INDIANAPOLIS — The Indianapolis Colts are making way for a new quarterback.
The team officially announced Wednesday they let 37-year-old quarterback Matt Ryan go. The news comes after multiple sources broke the news Tuesday that the team planned to release Ryan, including NFL insider Zach Klein and an Associate Press source.
It's a cost-cutting move that saves Indianapolis about $17.2 million in salary cap charges next season and allows it to open free agency with about $30 million of cap space.
Still, as part of the Colts' trade to acquire Ryan, his agent negotiated a new contract that included a $12 million guarantee in 2023 that was not in his previous contract, NFL insider Ian Rapoport explained.
That means Ryan "remains entitled to the $12 million regardless of what he decides to do with his season," Rapoport said in a tweet.
The Colts hold the No. 4 overall pick in next month's NFL draft, and most analysts expect the team to select one of four quarterbacks — 2021 Heisman Trophy winner Bryce Young, two-time Big Ten offensive player of the year C.J. Stroud, strong-armed Will Levis or Anthony Richardson.
Some even believe Indianapolis may trade up for one of the top three, though the reported deal between the Chicago Bears and quarterback-needy Carolina Panthers for the top overall pick could complicate Indy's plans. The Houston Texans, also a quarterback-needy team, pick second, while the Arizona Cardinals are at No. 3 but already have Kyler Murray signed to a long-term deal.

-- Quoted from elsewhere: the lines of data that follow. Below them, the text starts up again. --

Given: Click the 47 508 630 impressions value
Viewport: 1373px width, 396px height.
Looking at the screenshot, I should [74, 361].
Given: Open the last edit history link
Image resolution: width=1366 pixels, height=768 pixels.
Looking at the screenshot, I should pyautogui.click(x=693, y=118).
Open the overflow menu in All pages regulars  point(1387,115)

The likelihood of adding a young, franchise quarterback to provide stability for a team that has used a different opening-day starter for six straight seasons made Ryan and his $35.2 cap hit expendable.

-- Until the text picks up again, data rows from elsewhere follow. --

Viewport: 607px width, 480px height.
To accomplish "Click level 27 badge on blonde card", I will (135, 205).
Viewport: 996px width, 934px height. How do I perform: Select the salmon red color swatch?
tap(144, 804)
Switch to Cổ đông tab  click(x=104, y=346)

The Colts also traded five-time Pro Bowler Stephon Gilmore to the Dallas Cowboys on Tuesday in exchange for a fifth-round pick in this year's draft -- clearing about $10 million in cap space as they signal their plans to rebuild the team.
What's next for Ryan, the league's 2016 MVP, remains unclear.

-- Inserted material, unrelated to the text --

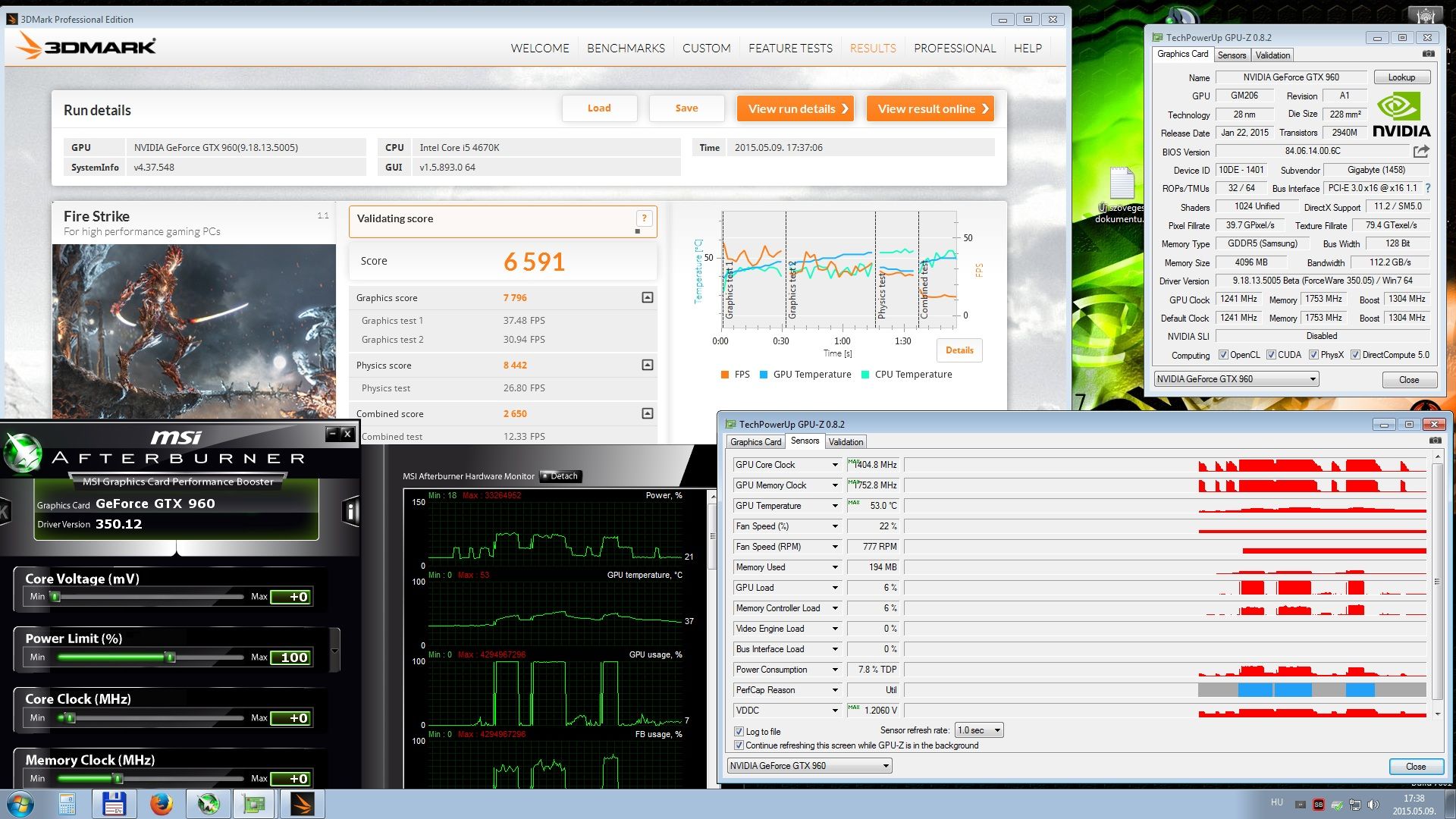Screen dimensions: 1456x819
Task: Click the Validating score help icon
Action: 644,218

In January, Ryan said he didn't believe he would retire and that he could still play at a high level.
“I still love playing, and I think obviously, not committed to anything, here, wherever, I have to see how it shakes out,” Ryan said in January. "But I still love playing and still feel like honestly, I still feel like there’s a lot of good football in my body. We’ll see what happens.”
His film and stats revealed a different story.
Ryan struggled under two head coaches, two offensive coordinators and two play-callers while working behind an offensive line that allowed the NFL's second-highest sacks total (60). Watching 2021 NFL rushing champion Jonathan Taylor struggle with injuries and having just one consistent receiving option — Michael Pittman Jr. — didn't help, either.
The result: Ryan finished with the league's second-most giveaways (18) despite playing five fewer games than Josh Allen (19), was sacked 40 times and benched twice in his only season in Indy.
With Ryan set to turn 38 just six days after new Colts coach Shane Steichen celebrates his 38th birthday in May and coming off the worst season of his career made it almost impossible to keep the four-time Pro Bowler, especially without taking a huge pay cut.
Ryan played his first 14 seasons with the Atlanta Falcons, where he became the franchise's career leader in all of the major passing categories after being selected No. 3 overall out of Boston College. He won the NFL's 2008 Offensive Rookie of the Award, and his high school in Philadelphia was featured on ABC's hit comedy “The Goldbergs.”
Ryan ranks fifth all-time in completions (5,551), seventh in yards passing (62,792) and ninth in touchdown passes (381).
Indy also must decide what to do with 34-year-old backup Nick Foles, the Super Bowl 52 MVP who made two starts before an injury ended his season. Foles joined Indy in part because he wanted to reunite with coach Frank Reich, who was fired in October and has since been hired by Carolina.
Foles is under contract for $3.6 million in the 2023 season and could serve as a mentor to whomever the Colts draft. But releasing him would save an additional $2.5 million and would likely put Indy in the market for a low-priced backup or a bridge starter until a rookie is ready to play.